Programmatical Database Optimisation…
The application that I am programming at the moment dictates that an object can have many participants. For improved usability the owner of the object needs to be able to add and remove participants en massé.
Creating this functionality is simple but ensuring that it is done efficiently requires some further thought.
A = List of Users who currently have access to the object
B = List of Users that should have access to the object after updating
B can contain none, some or all of A.
Method 1
The easiest thing to do when updating the list of participants is to delete all current participants (A) and grant access to all new participants (B). In doing this we would be executing two, possibly bulky, of an RDBMS’s most time intensive SQL statements :
- DELETE FROM X WHERE Y in (A,B,C) and D=E
- INSERT INTO X VALUES (A, B, C)
Method 2
Another method of setting the new participants would be to only update what has changed in the list. Doing this incurs an additional SELECT statement in order to determine what needs to be added and removed :
- SELECT * FROM X WHERE Y=Z
- DELETE FROM X WHERE Y in (A,B,C)
- INSERT INTO X VALUES (A, B, C)
The question now is :
Which method is the most database efficient?
Method 1 gets the job done in two SQL statements but method 2 can possibly reduce the number of inserts and deletes necessary while at the same time adding an additional SELECT statement.
To emphasize this issue further – consider the following :
In my application an object (A) can contain child-objects (B). Each child-object can have an individual list of participants – this list is a subset of those participants in the parent object.
If a user is removed from the participant list of the parent – he/she should no longer be a participant in any of its child objects – and hence should be removed.

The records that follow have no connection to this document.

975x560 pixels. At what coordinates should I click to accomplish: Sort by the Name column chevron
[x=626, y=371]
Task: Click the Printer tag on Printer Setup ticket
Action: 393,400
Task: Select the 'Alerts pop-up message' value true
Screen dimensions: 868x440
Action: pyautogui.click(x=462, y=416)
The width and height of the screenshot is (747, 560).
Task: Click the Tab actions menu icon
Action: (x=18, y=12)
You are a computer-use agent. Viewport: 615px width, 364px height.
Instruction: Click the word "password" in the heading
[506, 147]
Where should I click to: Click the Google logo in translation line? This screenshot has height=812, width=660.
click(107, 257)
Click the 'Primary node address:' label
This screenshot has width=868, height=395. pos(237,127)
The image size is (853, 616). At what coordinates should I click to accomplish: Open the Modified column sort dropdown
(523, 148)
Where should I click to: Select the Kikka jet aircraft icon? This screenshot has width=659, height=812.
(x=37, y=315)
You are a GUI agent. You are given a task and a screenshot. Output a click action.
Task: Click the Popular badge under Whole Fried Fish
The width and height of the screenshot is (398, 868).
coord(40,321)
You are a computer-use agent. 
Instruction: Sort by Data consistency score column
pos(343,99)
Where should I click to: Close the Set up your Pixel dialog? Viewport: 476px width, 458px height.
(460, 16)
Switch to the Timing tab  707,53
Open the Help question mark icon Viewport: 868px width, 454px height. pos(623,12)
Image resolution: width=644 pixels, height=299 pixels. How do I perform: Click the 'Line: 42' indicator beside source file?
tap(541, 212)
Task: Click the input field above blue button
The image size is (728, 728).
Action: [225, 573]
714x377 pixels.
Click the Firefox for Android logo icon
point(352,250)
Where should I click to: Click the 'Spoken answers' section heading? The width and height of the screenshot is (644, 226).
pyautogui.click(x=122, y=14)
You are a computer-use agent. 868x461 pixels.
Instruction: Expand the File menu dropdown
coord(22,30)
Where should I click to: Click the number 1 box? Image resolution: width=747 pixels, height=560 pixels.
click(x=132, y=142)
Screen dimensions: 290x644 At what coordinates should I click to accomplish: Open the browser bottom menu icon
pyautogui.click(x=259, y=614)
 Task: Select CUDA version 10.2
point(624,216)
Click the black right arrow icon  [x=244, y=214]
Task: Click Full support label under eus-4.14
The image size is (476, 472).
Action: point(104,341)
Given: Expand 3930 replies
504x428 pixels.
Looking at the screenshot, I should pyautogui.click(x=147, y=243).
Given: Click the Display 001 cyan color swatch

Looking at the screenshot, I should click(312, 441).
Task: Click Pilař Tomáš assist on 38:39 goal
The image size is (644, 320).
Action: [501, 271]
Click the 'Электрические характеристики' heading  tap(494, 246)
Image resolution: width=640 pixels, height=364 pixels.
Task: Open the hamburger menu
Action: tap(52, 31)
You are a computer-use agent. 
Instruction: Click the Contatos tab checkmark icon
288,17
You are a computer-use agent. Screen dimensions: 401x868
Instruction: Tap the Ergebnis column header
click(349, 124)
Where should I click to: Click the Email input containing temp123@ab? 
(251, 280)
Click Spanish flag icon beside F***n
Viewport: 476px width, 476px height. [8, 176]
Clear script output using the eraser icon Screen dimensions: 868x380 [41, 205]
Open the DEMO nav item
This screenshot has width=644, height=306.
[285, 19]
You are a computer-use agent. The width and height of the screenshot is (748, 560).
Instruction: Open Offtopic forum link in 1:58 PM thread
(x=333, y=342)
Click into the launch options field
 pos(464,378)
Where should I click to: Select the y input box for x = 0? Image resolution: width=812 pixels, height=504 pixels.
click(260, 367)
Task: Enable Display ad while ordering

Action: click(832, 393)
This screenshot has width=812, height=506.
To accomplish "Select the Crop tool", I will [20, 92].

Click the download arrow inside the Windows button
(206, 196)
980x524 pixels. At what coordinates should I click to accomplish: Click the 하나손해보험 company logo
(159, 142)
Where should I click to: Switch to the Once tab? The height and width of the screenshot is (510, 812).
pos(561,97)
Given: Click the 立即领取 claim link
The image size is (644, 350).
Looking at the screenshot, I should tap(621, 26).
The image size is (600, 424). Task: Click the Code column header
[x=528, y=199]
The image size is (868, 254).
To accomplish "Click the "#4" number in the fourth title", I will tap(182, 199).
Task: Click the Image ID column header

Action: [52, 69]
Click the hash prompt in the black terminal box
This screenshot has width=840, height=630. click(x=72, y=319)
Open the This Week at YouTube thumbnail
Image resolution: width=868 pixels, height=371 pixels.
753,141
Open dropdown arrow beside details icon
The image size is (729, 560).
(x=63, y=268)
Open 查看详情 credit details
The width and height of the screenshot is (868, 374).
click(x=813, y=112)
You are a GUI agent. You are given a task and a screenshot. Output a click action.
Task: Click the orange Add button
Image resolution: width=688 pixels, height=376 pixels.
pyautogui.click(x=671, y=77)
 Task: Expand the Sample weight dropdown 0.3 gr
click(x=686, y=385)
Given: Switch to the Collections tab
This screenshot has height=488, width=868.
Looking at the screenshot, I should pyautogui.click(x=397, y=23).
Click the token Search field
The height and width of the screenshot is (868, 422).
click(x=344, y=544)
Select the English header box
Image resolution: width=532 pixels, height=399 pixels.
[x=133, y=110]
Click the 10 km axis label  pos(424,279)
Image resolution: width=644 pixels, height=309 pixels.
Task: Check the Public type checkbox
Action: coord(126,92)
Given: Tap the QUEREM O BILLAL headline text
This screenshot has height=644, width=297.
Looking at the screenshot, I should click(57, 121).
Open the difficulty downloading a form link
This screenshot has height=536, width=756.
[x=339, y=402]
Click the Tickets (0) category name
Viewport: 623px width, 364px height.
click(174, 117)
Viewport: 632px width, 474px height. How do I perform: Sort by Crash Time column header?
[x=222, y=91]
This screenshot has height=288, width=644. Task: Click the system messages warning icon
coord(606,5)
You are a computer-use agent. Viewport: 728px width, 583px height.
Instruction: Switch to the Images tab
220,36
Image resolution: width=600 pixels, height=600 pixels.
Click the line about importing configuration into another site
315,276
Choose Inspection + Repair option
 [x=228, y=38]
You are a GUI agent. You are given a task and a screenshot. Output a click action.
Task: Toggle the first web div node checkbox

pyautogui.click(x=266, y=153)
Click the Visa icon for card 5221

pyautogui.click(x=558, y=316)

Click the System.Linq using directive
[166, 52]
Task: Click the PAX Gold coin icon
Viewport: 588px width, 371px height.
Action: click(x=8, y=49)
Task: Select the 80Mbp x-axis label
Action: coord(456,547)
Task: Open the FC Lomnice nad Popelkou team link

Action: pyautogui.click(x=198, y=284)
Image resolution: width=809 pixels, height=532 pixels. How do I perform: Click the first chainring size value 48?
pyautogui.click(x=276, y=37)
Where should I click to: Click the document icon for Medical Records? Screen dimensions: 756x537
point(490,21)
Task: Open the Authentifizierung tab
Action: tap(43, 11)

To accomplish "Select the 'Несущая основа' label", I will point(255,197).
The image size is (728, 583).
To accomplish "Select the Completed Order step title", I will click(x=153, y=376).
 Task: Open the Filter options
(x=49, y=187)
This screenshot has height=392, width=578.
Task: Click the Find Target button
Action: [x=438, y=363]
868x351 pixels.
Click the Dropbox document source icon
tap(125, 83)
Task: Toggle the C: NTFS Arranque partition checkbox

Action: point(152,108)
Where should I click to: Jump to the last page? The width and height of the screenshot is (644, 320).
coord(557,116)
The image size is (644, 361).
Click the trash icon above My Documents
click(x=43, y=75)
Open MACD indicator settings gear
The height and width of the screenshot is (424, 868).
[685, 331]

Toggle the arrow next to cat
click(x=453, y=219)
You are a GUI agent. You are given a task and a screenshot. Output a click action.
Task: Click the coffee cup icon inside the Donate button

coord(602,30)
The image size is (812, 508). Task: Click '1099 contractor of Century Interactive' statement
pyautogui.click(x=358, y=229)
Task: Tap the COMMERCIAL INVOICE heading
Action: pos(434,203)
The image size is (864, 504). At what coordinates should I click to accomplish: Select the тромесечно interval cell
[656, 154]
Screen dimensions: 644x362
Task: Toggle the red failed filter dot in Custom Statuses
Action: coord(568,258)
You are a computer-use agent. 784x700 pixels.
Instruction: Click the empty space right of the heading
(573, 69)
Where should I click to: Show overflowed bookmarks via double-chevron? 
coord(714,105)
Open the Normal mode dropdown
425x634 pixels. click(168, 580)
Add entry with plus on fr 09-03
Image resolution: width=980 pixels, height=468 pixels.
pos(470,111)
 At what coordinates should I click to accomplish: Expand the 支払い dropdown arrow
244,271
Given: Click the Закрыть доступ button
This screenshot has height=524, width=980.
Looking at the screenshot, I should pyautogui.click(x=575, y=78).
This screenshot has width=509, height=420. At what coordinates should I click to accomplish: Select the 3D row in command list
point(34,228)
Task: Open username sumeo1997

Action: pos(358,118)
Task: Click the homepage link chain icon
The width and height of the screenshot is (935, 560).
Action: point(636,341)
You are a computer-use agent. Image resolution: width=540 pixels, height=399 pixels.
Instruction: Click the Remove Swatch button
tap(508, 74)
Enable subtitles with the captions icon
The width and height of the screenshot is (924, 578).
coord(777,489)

In doing this the same situation arises above :
Is it best to do a blanket DELETE statement across the participants table for the parent object and each of its child objects for the user ID?
OR
Execute a SELECT statement to find the list of objects and child objects that the user has access to and then DELETE as necessary?
Which method in these scenarios is the most efficient?
Any thoughts?
Answers on a postcard….
Categories: ALM, Programming
Whoah,
Thats a little heavy!
I suppose if you do the SELECT check first – then you dont have to commit to a DELETE if you dont need to – -but then – - if the delete is necessary you have increased the workload to remove the participant(s).
Hi Kaya,
Yeah I have it in my mind that I should do the check (SELECT) first before only deleting the necessary rows. I wrote this blog post as a sort of “Talk out loud” / “I hope someone can help”.
Anyone else have an opinion on this?
[...] Programmatical Database Optimisation… [...]
You don’t list using an if statement in your query.
If count(*) from B>1 begin
delete from a where a.id in (select id from b)
end
Hi Margaret,
Sorry – the check is implied. I was just listing the basic SQL.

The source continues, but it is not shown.